(Listed entries begins)
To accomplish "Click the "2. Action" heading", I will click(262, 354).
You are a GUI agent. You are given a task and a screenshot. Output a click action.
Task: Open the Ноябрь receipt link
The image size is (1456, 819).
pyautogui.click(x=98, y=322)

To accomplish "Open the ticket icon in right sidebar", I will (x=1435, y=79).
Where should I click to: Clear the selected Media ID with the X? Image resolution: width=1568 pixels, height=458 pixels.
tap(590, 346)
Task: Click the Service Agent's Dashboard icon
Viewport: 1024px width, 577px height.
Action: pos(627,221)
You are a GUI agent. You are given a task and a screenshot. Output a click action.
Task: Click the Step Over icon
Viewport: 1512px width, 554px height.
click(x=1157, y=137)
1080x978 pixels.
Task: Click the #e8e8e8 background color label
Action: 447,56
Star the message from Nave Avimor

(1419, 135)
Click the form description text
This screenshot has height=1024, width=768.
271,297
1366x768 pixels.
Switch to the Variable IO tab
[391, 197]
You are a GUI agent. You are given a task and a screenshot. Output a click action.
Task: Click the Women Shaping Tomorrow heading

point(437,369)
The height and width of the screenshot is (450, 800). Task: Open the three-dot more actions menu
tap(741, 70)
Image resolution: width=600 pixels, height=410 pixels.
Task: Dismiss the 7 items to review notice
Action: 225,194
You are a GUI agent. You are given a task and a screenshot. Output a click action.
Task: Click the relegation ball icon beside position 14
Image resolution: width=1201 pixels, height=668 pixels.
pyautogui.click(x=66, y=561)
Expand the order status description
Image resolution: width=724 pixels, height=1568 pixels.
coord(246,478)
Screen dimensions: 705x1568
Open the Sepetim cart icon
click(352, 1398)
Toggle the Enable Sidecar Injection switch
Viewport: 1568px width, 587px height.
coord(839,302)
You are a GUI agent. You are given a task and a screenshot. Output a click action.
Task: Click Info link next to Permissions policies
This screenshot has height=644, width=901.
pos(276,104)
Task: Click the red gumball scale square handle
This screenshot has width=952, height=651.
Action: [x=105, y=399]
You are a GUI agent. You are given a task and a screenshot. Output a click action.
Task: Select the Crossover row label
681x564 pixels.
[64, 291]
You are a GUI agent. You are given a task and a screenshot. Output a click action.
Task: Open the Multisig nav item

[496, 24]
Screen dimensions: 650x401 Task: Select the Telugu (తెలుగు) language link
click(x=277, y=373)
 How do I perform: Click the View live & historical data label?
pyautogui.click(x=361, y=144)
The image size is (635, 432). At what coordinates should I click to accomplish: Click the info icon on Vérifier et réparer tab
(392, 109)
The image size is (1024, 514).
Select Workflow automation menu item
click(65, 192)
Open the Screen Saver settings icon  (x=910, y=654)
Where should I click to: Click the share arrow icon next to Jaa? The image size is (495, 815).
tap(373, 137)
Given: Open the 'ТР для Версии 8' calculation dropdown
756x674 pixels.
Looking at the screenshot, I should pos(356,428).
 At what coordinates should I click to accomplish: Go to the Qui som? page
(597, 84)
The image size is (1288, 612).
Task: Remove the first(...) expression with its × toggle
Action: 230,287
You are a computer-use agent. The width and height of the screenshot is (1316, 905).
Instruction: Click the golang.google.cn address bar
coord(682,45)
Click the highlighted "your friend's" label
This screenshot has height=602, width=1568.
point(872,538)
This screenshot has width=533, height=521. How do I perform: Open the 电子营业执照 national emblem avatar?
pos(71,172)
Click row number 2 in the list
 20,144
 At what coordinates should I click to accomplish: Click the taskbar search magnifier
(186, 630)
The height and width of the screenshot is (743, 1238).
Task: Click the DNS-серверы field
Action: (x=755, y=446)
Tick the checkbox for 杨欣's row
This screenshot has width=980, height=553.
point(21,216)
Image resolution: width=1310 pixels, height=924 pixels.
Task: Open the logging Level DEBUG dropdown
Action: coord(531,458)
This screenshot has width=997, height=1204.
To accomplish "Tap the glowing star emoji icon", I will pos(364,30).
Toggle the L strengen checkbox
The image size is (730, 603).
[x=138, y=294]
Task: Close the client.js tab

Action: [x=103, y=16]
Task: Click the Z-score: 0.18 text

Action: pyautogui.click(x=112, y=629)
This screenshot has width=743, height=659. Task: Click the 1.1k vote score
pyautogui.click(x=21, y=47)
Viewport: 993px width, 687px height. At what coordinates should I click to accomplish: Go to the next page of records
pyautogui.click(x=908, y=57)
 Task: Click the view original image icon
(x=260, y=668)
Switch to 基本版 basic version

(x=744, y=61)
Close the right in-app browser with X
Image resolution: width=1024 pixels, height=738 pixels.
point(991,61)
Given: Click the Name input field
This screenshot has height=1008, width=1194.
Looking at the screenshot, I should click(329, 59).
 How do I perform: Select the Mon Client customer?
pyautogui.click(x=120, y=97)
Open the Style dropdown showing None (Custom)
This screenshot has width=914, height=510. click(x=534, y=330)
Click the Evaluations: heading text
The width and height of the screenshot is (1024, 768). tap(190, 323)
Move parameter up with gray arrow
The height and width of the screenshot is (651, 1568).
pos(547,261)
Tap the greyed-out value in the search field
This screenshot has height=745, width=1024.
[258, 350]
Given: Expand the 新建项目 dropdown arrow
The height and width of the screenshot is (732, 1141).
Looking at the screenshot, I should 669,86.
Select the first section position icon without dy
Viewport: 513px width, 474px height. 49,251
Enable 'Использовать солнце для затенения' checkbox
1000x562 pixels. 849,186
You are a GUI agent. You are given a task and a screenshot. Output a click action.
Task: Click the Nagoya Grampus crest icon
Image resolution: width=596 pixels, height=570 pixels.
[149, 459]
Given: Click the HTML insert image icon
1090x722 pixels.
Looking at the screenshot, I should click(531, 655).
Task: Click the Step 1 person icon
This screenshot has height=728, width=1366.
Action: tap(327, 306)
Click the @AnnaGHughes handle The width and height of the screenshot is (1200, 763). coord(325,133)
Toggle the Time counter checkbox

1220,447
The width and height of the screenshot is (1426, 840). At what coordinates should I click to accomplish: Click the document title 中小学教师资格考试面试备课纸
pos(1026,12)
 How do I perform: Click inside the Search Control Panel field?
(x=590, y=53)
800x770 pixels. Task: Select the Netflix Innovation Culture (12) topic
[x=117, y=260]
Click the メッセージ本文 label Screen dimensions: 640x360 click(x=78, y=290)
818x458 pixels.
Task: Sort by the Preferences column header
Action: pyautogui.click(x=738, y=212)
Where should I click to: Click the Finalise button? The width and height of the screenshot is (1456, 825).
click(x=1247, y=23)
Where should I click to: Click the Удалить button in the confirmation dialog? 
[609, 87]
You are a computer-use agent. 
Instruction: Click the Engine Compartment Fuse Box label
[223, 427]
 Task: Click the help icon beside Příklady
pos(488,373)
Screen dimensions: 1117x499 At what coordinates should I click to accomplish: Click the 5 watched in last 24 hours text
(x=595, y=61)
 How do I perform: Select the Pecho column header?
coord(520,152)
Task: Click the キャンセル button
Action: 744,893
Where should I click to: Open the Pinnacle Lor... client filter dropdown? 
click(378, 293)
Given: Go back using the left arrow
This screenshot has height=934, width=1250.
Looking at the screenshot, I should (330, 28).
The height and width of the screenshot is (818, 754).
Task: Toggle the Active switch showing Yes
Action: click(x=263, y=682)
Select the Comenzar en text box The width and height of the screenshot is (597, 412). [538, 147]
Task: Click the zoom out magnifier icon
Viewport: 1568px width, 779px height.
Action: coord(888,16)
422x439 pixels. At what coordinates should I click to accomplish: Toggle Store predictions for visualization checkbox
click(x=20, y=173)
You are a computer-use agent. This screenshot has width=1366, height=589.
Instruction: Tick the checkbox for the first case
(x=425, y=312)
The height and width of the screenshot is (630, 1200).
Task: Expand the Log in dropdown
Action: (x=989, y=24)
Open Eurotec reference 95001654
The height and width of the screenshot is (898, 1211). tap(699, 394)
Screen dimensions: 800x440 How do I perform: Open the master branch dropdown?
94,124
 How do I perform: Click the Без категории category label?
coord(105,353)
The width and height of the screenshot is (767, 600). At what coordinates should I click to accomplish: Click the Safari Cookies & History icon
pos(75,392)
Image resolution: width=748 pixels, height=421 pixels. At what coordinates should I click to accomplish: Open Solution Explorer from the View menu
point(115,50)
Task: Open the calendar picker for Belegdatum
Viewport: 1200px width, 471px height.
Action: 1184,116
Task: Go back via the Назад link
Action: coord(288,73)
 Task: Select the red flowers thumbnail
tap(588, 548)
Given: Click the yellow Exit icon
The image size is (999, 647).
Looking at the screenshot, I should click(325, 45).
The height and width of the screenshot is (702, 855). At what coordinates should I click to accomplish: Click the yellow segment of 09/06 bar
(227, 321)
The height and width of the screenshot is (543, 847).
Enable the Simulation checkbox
(Listed entries ends)
The expected answer is every line above in which the word "will" appears.

> **Exercise response**
To accomplish "Click the "2. Action" heading", I will click(262, 354).
To accomplish "Open the ticket icon in right sidebar", I will (x=1435, y=79).
To accomplish "Tap the glowing star emoji icon", I will pos(364,30).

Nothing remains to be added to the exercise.